The best thing about this free-market utopia we live in is the luxury of choice. Oh, baby, we’ve got so much damn choice, and all we have to do as consumers is weigh it all up and make an informed decision. The only problem is that people can, you know, straight-up buy your ability to make an informed decision, by funnelling money into pervasive and manipulative ad campaigns, thereby essentially rendering the market a plutocratic nightmare of misinformation, but hey- look at all these branded “Alibaba” chronographs we have to choose from, am I right?
Look, I wasn’t born yesterday- I know that, in the wretched “hive of scum and villainy” that is the “affordable luxury” world, the grift never ends. There’s a reason I just wear a little £20 Casio nowadays.
I tapped out.
It’s an issue that’s arguably been done to death in the enthusiast community Unfortunately, Vincero has caught my attention – or rather, their marketing team have purchased my attention, by getting their ads tagged onto the front of seemingly every monetized video containing the word “watch”, from Hodinkee downwards. Well hey, I’d hate for you to have wasted that marketing dollar, Vincero, so let me give you my undivided attention, for at least a few minutes. After all, you folks out there aren’t going to get the real story from Teddy Baldassare- it’s not his fault, he’s a good kid, but he isn’t Scottish.

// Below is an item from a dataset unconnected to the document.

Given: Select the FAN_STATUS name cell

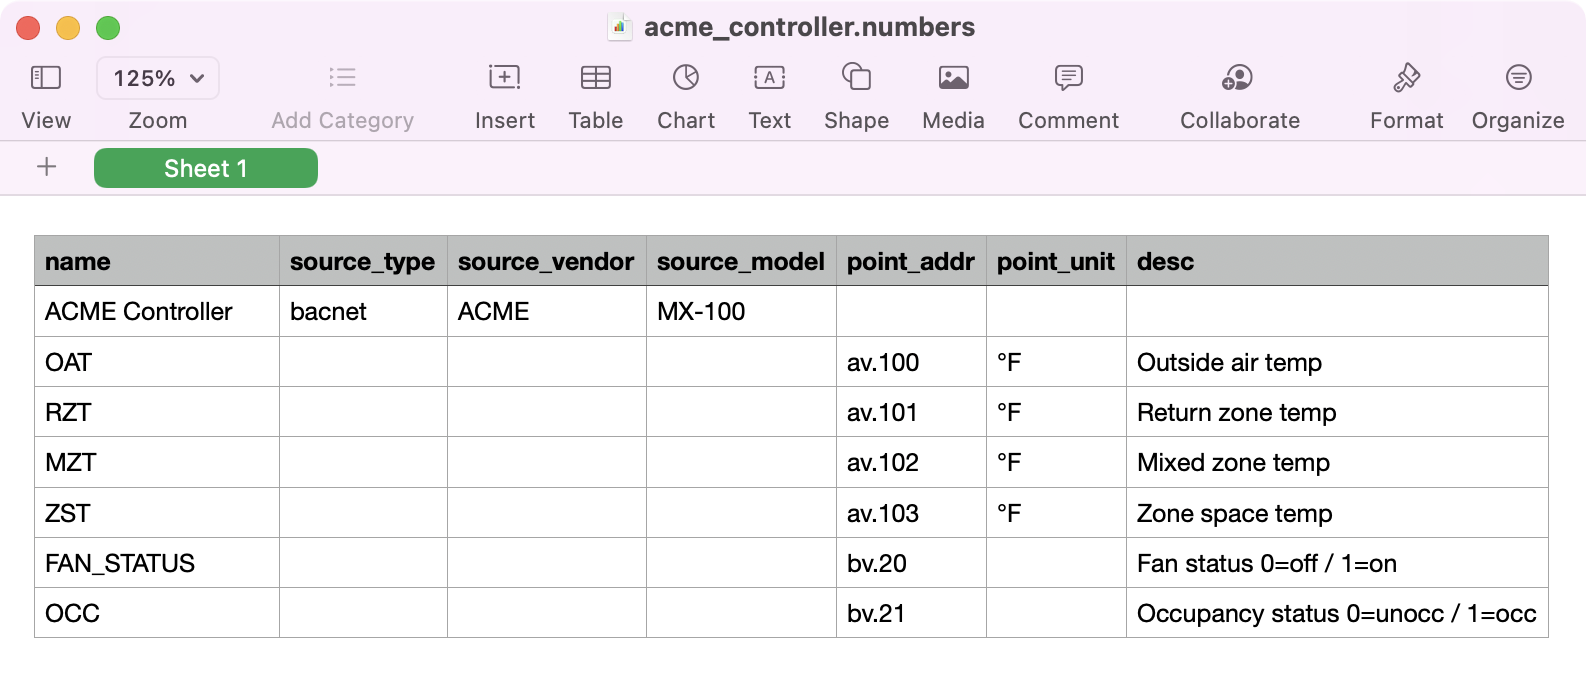Looking at the screenshot, I should tap(157, 563).
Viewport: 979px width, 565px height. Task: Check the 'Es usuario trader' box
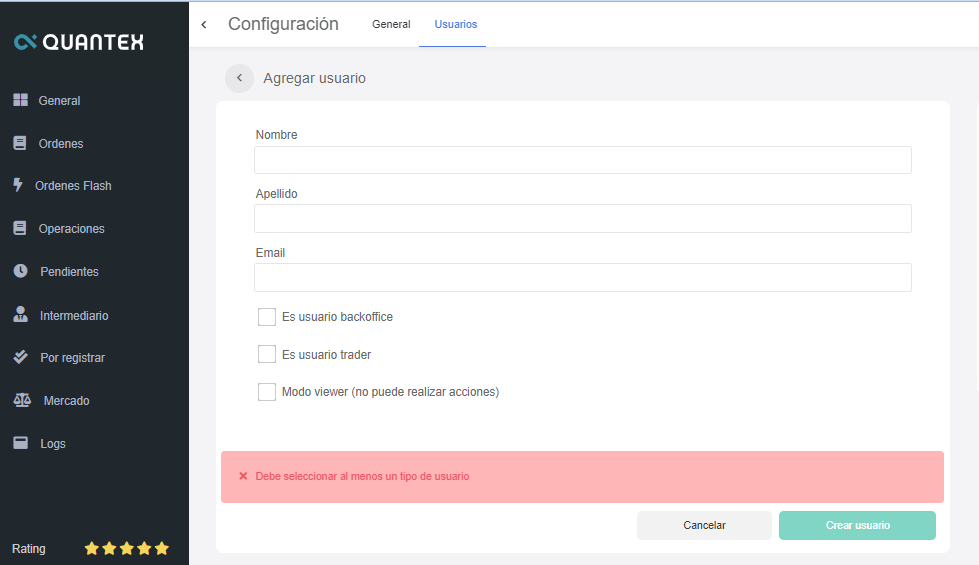(x=267, y=354)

There will be no polite diplomacy here.
To quote Sam Neill in Event Horizon: “hell is only a word. The reality is much, much worse. Let me show you.”
Vincero are, in essence, the same as every other cabal of business graduates who arbitrarily pick a profitable industry they know little-to-nothing about, and loudly announce their intention to “shake it up”. These kinds of startups are exercises in reality-shaping and re-framing. They operate on identical cost-cutting business models heavily reliant on Chinese outsourcing and compete to see who can most successfully make it look as game-changing, cutting-edge pursuit worthy of relatively premium RRPs as possible.
In the “fashion watch” sphere, the model is well-established, with MVMT arguably representing its trailblazers you either simply re-brand $10 AliExpress watches, or liaise with agencies who shop around various Chinese manufacturers for you to assemble a product, with the theoretical possibility of moving closer to vertical integration as your brand grows. Those press photos you’ll see of the team at (insert brand here) poring over blueprints and prototypes aren’t posed per se, but I’m prepared to wager that you’re frequently looking at people inspecting factory inventories, not designing products from the ground-up as is often heavily implied.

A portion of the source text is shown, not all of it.